Le point sur les nouveaux montants de l'indemnité légale de licenciement

Auparavant, l'indemnité de licenciement était :

  • pour les salariés mensualisés de 1/10ème de mois de salaire par année d'ancienneté (article R 122-2 de l'ancien code du travail) auquel s'ajoutait 1/15ème de mois par année au-delà de dix ans d'ancienneté (loi du 19 janvier 1978 étendant les dispositions de l'accord national interprofessionnel du 10 décembre 1977 à tous les salariés mensualisés) ;
  • pour les salariés rémunérés à l'heure, de 20 h par année.

Elle était majorée en cas de licenciement économique : 1/5ème de mois de salaire par année d'ancienneté, auquel s'ajoutent 2/15ème de mois par année au-delà de dix ans d'ancienneté.

Depuis le décret du 18 juillet 2008, elle est désormais d'1/5ème de mois de salaire par année d'ancienneté, auquel s'ajoutent 2/15ème de mois par année au-delà de dix ans d'ancienneté (article R 1234-2 du nouveau code du travail), quel que soit le morif de licenciement.

Les fractions d'années incomplètes sont comptabilisées (articles R122-2 de l'ancien code du travail et R 1234-1 du nouveau code). Selon l'article R 1234-4 du nouveau code du travail (reprenant les dispositions de la loi du 19 janvier 1978 pour les salariés mensualisés), l'assiette de l'indemnité légale de licenciement est, en rémunération brute :
  • soit le 12ème de la rémunération des douze derniers mois ;
  • soit le 1/3 des trois derniers mois (avec, en ce cas, proratisation des primes ou gratification à caractère annuel ou exceptionnel).
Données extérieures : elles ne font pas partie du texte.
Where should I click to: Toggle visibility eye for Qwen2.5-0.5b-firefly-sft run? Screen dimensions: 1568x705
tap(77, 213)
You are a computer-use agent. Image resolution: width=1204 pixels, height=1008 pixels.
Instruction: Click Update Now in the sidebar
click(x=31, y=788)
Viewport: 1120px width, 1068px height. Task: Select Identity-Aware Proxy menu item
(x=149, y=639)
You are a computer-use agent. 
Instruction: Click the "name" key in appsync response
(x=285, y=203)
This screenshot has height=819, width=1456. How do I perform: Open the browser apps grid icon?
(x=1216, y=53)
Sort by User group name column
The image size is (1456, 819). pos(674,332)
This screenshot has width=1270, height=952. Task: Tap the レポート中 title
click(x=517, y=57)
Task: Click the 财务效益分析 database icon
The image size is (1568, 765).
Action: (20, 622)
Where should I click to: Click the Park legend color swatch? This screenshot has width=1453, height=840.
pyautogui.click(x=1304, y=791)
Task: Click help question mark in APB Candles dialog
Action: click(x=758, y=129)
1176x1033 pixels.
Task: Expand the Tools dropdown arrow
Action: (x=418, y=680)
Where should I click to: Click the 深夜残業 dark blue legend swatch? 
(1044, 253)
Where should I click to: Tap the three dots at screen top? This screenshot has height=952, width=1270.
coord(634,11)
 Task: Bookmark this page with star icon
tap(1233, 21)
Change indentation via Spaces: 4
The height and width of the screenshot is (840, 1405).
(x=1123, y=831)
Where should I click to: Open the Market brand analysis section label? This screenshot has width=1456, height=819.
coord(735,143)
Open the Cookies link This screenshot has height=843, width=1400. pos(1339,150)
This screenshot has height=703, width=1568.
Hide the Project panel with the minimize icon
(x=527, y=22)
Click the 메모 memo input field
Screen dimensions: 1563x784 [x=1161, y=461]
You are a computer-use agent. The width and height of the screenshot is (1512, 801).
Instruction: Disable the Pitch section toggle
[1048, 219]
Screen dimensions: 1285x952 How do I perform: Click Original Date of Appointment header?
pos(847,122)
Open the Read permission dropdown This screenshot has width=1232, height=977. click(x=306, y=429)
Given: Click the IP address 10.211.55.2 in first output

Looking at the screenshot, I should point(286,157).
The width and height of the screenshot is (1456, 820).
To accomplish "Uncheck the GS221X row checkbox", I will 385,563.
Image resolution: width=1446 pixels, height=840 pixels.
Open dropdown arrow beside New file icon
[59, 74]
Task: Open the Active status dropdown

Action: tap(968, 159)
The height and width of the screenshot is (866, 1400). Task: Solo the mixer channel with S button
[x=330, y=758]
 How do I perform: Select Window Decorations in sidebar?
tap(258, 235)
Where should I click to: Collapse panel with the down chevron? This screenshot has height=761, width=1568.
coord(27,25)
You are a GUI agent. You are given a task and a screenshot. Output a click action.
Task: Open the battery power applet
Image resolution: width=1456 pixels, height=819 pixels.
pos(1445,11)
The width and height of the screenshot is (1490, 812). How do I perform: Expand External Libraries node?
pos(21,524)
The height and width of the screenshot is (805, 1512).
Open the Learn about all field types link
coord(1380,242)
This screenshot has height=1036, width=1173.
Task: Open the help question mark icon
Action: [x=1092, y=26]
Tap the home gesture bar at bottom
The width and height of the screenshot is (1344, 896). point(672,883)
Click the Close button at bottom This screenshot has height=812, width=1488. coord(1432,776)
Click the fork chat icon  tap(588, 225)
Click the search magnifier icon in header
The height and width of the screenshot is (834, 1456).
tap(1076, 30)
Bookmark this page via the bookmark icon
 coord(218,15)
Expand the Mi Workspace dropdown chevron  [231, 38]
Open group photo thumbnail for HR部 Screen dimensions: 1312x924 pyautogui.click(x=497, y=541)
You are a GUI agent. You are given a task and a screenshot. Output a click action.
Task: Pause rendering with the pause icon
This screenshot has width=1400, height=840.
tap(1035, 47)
Les gratifications aléatoires ou temporaires et les remboursement de frais en sont exclus. Pour déterminer le montant de l'indemnité, l'ancienneté s'apprécie à la date d'expiration normale du délai-congé, qu'il soit ou non exécuté (Ch. soc. 25 novembre 1997, société Gymnasium franchise c/ M. L. , n° de pourvoi : 94-45010).